* REQUIRED WORK:
Repeat the lines from the one containing "This screenshot has width=670, height=500." through the last line of the data, exactly, pictures omitted.
*** INPUT MATERIAL ***
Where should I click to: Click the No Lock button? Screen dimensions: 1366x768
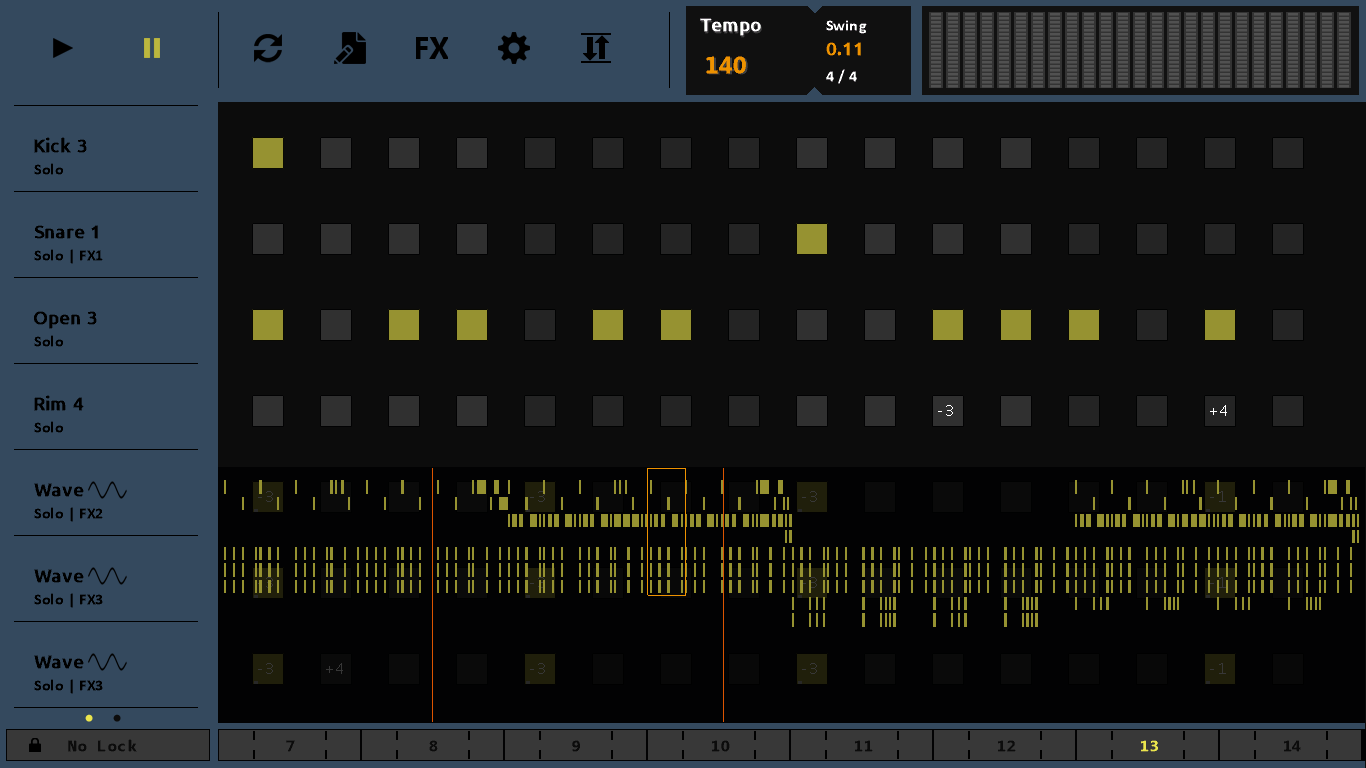[108, 745]
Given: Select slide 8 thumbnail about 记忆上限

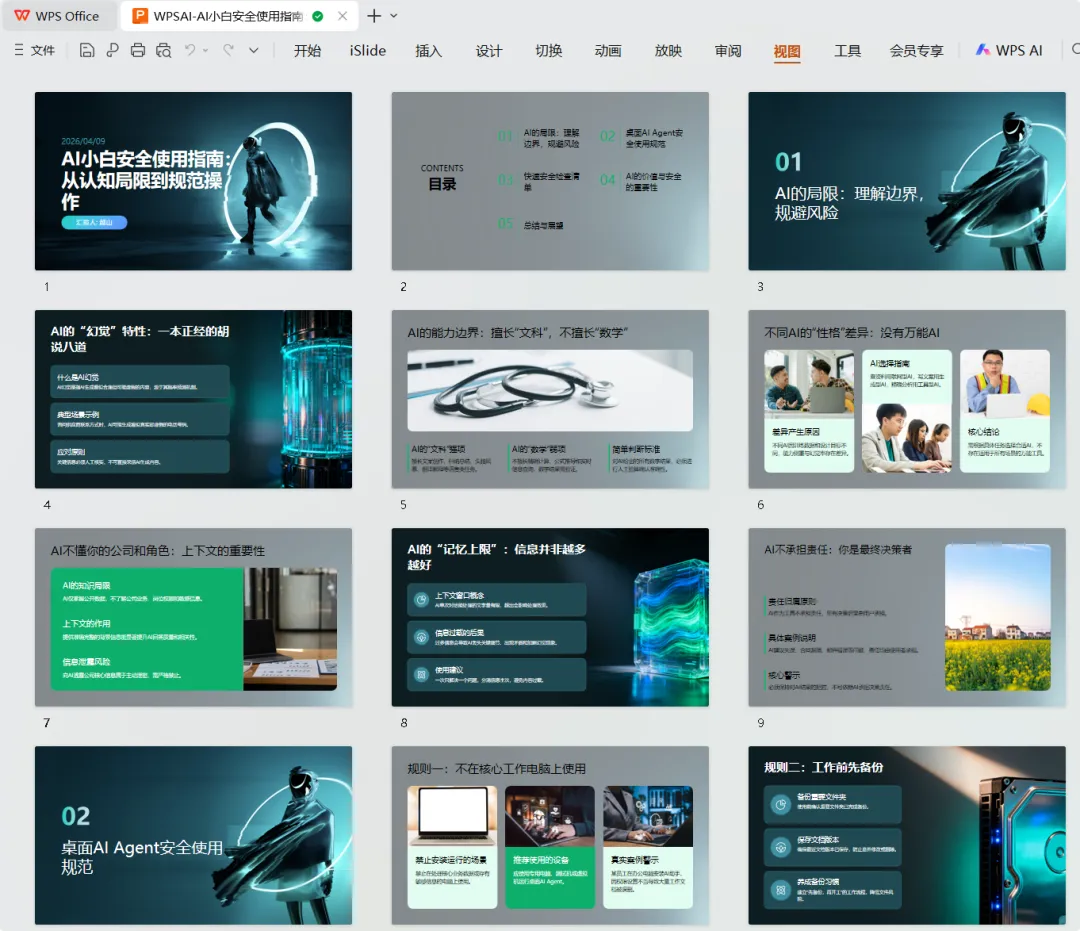Looking at the screenshot, I should [x=550, y=617].
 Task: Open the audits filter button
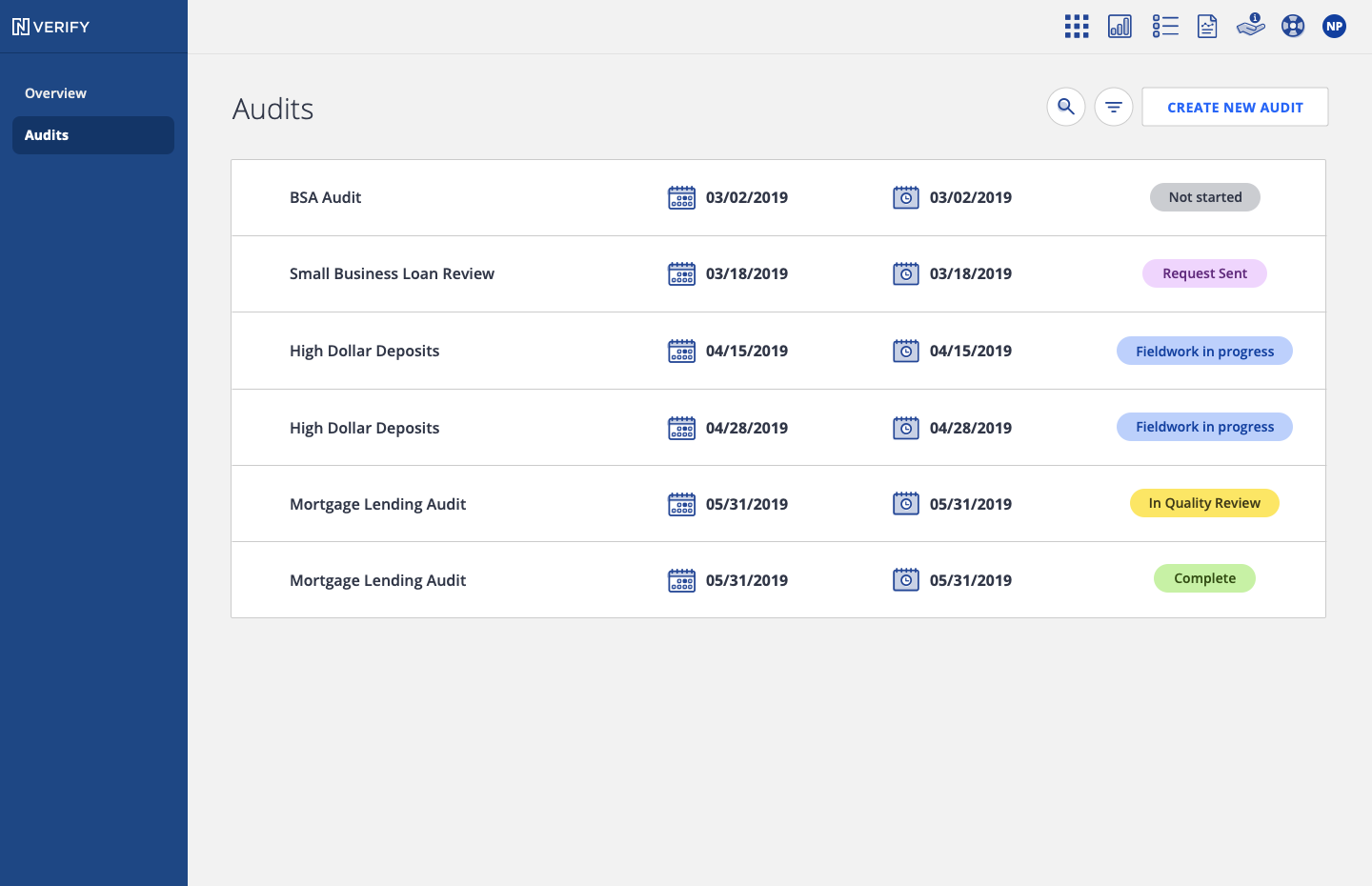[x=1114, y=107]
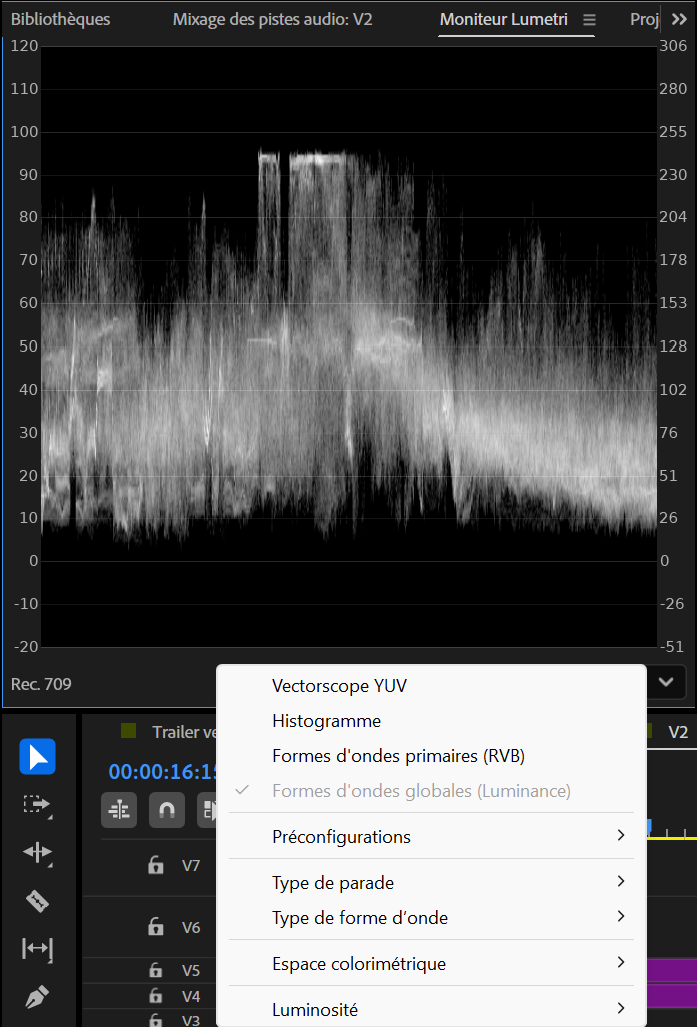Click the timecode 00:00:16 field
The image size is (697, 1027).
coord(162,772)
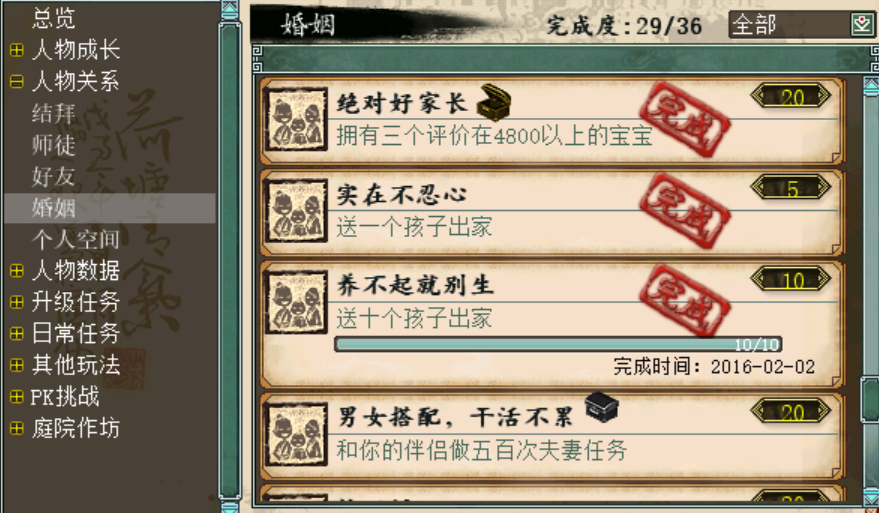Click the portrait icon of 男女搭配，干活不累
The image size is (879, 513).
[x=295, y=433]
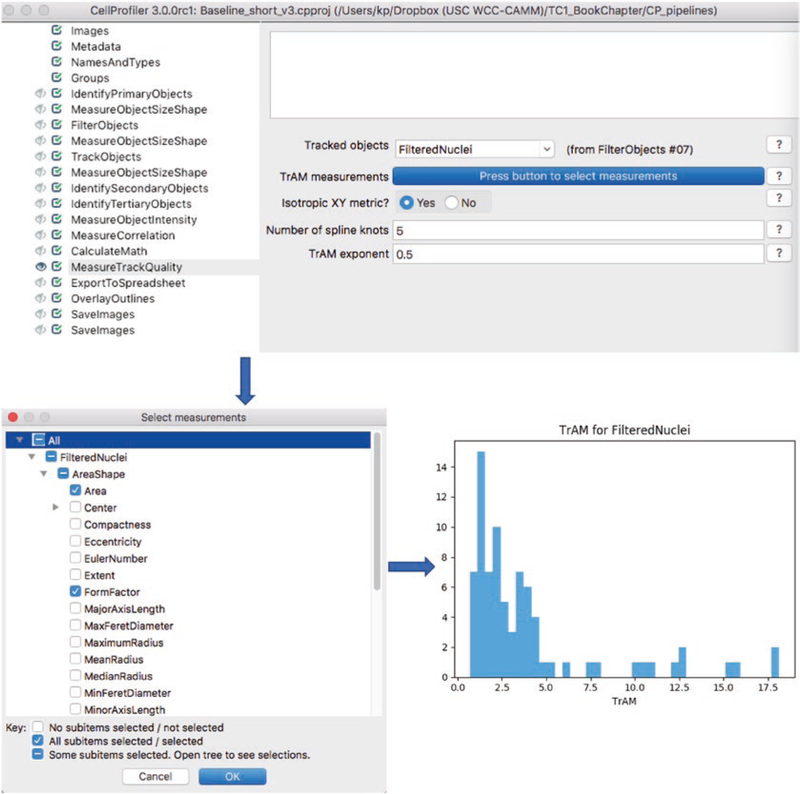The width and height of the screenshot is (800, 794).
Task: Click help icon for Number of spline knots
Action: 778,230
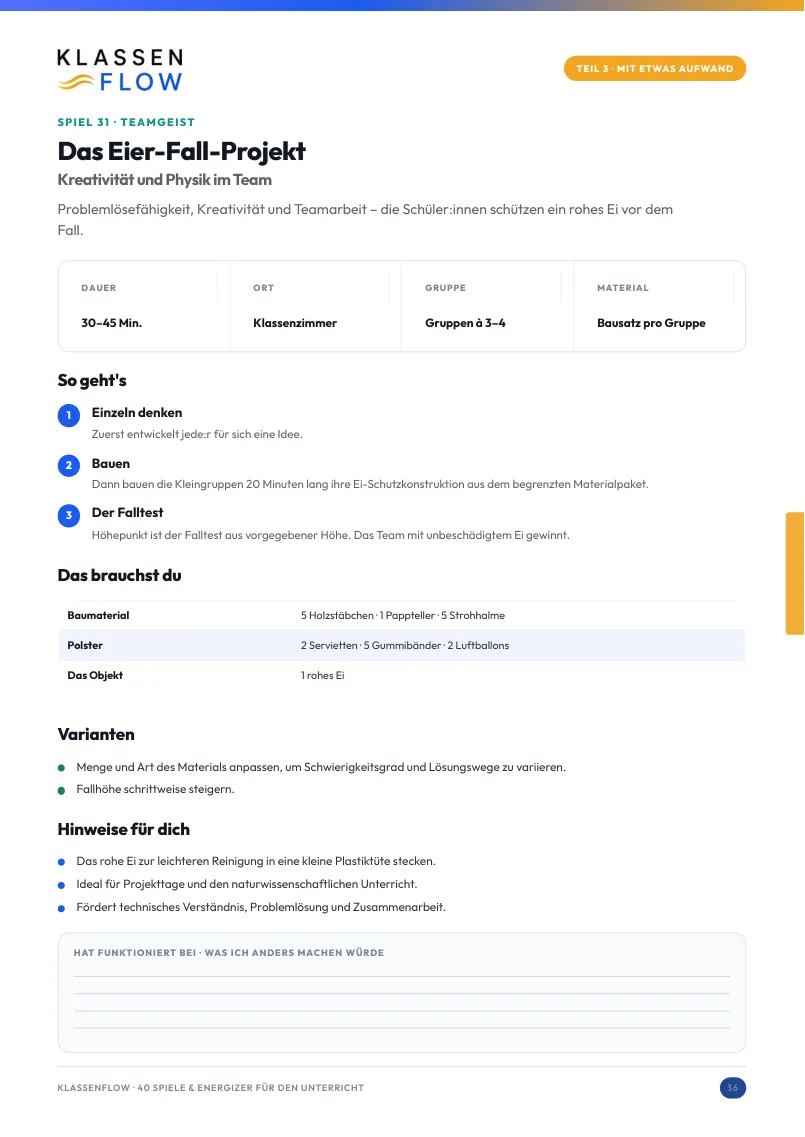Click the KlassenFlow logo
805x1137 pixels.
pyautogui.click(x=120, y=70)
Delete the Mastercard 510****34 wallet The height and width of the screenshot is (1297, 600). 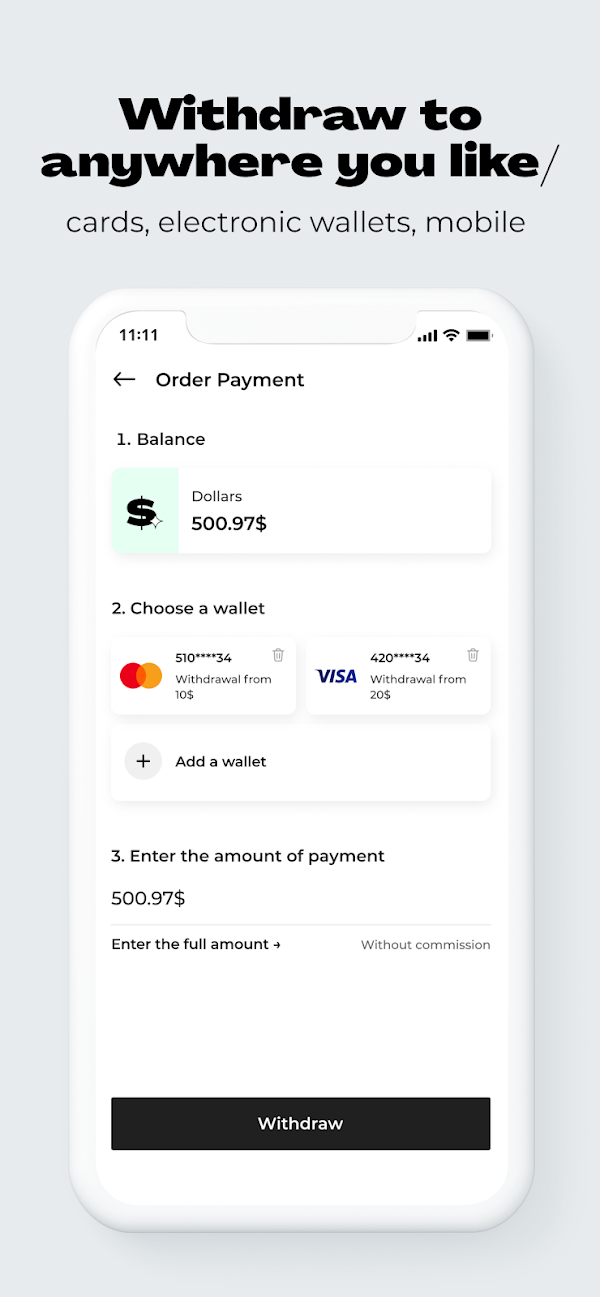tap(278, 655)
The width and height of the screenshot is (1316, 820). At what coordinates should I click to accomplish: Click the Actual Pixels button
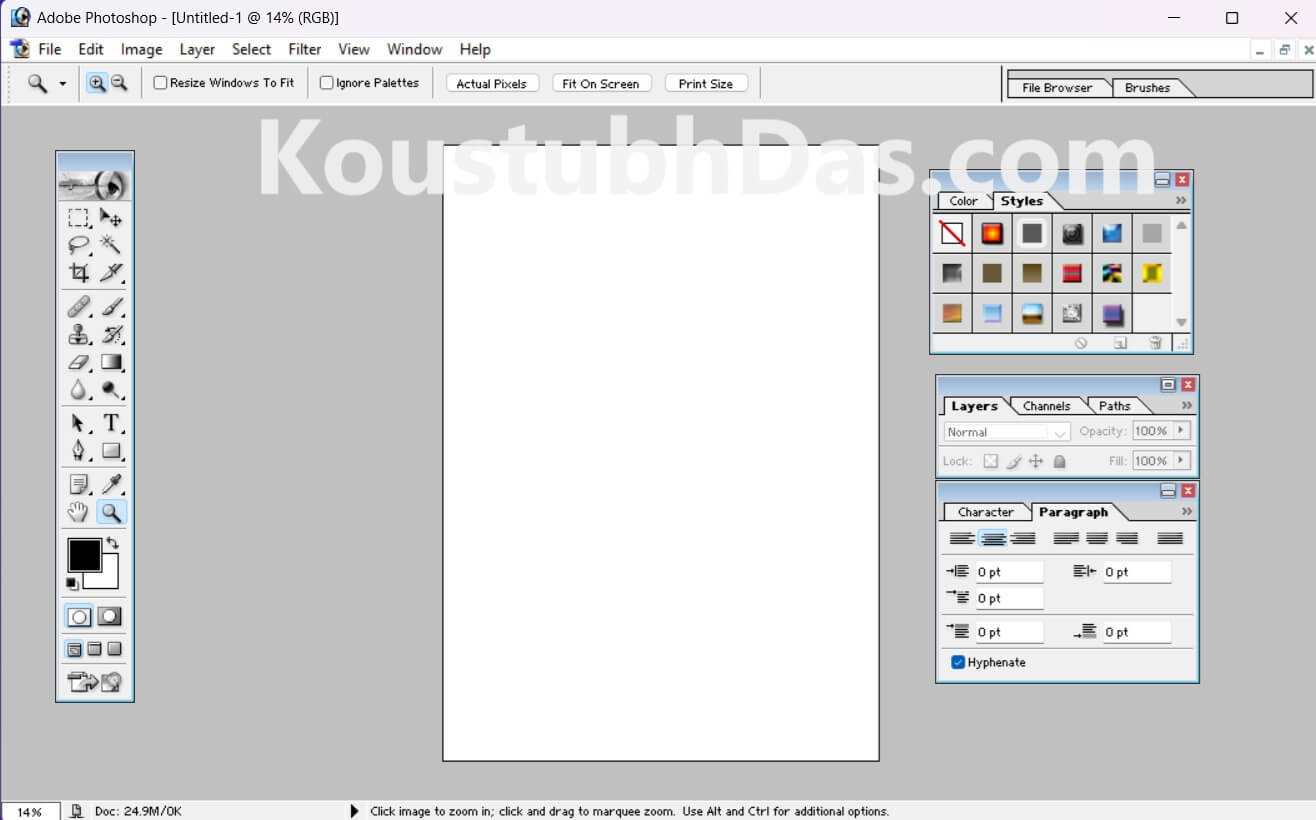click(491, 83)
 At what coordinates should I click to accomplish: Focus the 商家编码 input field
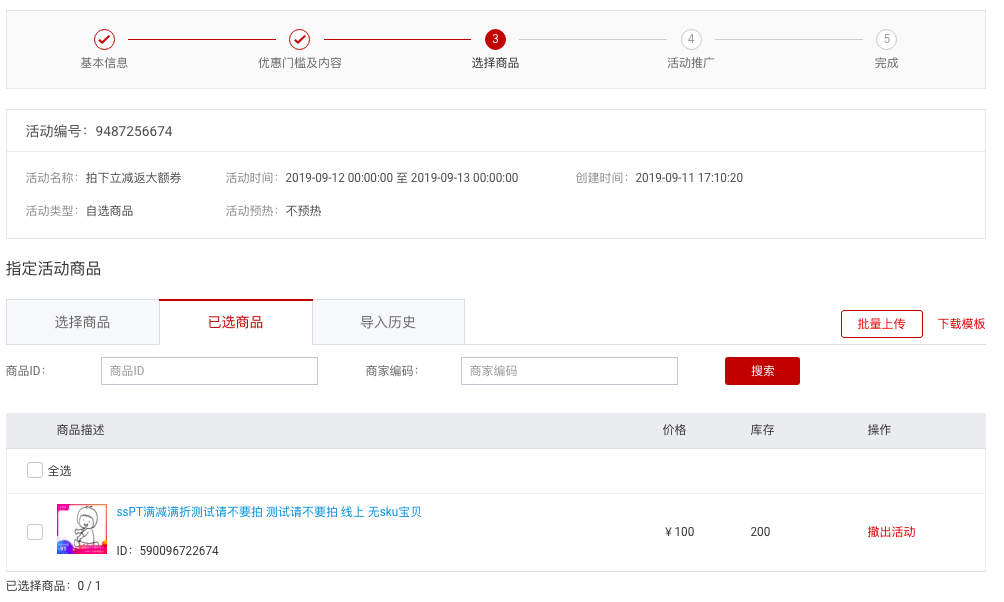coord(569,371)
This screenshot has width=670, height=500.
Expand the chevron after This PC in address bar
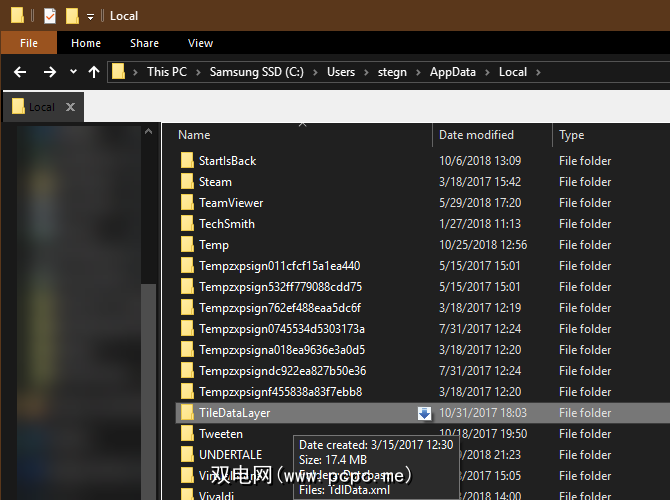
*** End of INPUT MATERIAL ***
* EXPECTED OUTPUT:
This screenshot has width=670, height=500.
Expand the chevron after This PC in address bar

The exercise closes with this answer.